Example 2: Escaping pursuit
To continue from the previous example, suppose the PCs succeeded in delaying the cultists. Realizing this, the cultists try to escape pursuit and disappear.
1. Unsurprisingly, there are two sides again. In this case, however, one side’s progress will come at the other’s expense.
2. This is a contest of margins. Again, assuming there’s no reason to favor one side over the other, I’d go with a margin of 3 to achieve success, starting at 0.
3. As always with this procedure, any reasonable action goes. The PCs are trying to contain the cultists to force a confrontation, and the cultists are trying to throw off pursuit.
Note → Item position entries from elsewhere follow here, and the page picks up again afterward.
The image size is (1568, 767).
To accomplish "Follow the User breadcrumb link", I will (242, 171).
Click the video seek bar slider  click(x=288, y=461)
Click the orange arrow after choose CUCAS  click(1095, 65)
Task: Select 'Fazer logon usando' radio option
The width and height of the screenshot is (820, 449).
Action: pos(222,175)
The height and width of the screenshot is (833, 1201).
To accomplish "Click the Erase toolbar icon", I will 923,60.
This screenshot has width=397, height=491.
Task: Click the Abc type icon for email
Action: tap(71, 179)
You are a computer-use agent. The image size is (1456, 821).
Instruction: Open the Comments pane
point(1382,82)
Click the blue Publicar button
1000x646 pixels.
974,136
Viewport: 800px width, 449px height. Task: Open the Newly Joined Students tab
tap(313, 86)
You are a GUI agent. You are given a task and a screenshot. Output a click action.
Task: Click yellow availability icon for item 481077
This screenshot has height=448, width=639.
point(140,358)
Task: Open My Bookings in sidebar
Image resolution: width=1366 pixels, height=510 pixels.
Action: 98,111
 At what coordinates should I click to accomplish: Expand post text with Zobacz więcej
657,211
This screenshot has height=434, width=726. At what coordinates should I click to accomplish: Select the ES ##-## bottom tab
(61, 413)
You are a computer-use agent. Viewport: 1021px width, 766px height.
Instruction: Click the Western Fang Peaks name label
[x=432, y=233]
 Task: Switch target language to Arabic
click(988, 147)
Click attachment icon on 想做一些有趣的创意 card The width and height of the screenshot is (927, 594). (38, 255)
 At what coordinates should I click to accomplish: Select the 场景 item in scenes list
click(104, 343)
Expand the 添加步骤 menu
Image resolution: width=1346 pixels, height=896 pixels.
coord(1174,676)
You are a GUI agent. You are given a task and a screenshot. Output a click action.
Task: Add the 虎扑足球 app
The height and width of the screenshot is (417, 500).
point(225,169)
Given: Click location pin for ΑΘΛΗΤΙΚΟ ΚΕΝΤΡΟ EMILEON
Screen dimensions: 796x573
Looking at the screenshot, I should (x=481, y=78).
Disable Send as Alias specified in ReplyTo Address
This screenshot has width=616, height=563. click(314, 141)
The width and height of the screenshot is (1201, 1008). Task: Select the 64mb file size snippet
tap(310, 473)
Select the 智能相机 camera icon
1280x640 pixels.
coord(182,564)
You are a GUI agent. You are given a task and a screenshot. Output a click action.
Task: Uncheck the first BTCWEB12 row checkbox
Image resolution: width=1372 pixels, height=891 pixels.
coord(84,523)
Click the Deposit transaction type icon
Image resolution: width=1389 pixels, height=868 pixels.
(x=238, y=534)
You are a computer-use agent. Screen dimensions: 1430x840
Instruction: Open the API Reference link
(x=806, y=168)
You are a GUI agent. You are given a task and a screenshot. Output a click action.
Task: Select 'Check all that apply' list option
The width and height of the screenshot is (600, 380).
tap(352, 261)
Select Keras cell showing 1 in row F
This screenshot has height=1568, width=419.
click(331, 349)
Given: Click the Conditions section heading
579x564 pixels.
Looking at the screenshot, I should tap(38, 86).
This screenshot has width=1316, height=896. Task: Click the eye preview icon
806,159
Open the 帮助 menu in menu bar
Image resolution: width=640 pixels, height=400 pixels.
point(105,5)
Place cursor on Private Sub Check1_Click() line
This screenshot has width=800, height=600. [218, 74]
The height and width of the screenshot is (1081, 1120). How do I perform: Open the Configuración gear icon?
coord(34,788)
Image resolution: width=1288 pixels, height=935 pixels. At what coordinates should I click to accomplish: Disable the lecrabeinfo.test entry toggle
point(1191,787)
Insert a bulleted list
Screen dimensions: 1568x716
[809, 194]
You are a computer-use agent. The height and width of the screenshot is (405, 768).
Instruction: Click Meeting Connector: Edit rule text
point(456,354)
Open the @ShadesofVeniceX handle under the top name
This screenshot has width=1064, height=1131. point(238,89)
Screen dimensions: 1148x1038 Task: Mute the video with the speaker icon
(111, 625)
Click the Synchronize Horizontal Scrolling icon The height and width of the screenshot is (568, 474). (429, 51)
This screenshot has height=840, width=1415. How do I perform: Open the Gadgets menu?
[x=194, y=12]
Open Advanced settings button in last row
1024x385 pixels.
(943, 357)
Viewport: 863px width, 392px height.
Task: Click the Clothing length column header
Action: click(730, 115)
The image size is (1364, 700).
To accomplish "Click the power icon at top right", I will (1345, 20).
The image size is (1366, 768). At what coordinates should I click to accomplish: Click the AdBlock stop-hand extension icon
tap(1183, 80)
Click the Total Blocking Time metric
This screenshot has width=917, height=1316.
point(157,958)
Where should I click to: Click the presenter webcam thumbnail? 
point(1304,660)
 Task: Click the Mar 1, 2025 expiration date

4-6. In this case, there are two ways to assess success. Either both sides’ attempts can be taken as a binary pass/fail, with their margin increasing only if they pass and the opposition fails on the same turn, or the margin can be adjusted on each turn based on who gets the best results for their action (which would require assigning an equivalent roll value for actions that wouldn’t normally require a roll). I prefer the latter approach in almost every case because it goes much faster, but systems with relatively low chances for success on any single roll could go better with the former approach.
And there you have my (current iteration of my) generic minigame mechanics. Questions, comments, criticisms, and/or suggestions are welcome. I know this is a pretty abrupt and weak ending, but in all honestly, I’m just trying to finish this up and post it rather than getting caught up with making it any better.